Stored data

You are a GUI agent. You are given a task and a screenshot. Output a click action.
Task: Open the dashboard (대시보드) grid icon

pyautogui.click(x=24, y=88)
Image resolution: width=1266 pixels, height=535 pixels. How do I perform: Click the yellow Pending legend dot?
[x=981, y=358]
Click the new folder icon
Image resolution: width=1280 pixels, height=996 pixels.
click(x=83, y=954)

* [TASK INSTRUCTIONS]
Please set down all the data word for word.

* [TASK SOLUTION]
You are a GUI agent. You are given a task and a screenshot. Output a click action.
Task: Open the dashboard (대시보드) grid icon

pyautogui.click(x=24, y=88)
Image resolution: width=1266 pixels, height=535 pixels. How do I perform: Click the yellow Pending legend dot?
[x=981, y=358]
Click the new folder icon
Image resolution: width=1280 pixels, height=996 pixels.
click(x=83, y=954)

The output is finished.